* [Task brief]: Your answer should consist of the line holding "Task: Click the" and all lines after it to the end of the material, copied exactly.
· · · ·
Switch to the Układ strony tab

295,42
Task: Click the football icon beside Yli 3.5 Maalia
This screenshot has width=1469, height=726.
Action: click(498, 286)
· · · ·
* [Exercise output]:
Task: Click the football icon beside Yli 3.5 Maalia
This screenshot has width=1469, height=726.
Action: click(498, 286)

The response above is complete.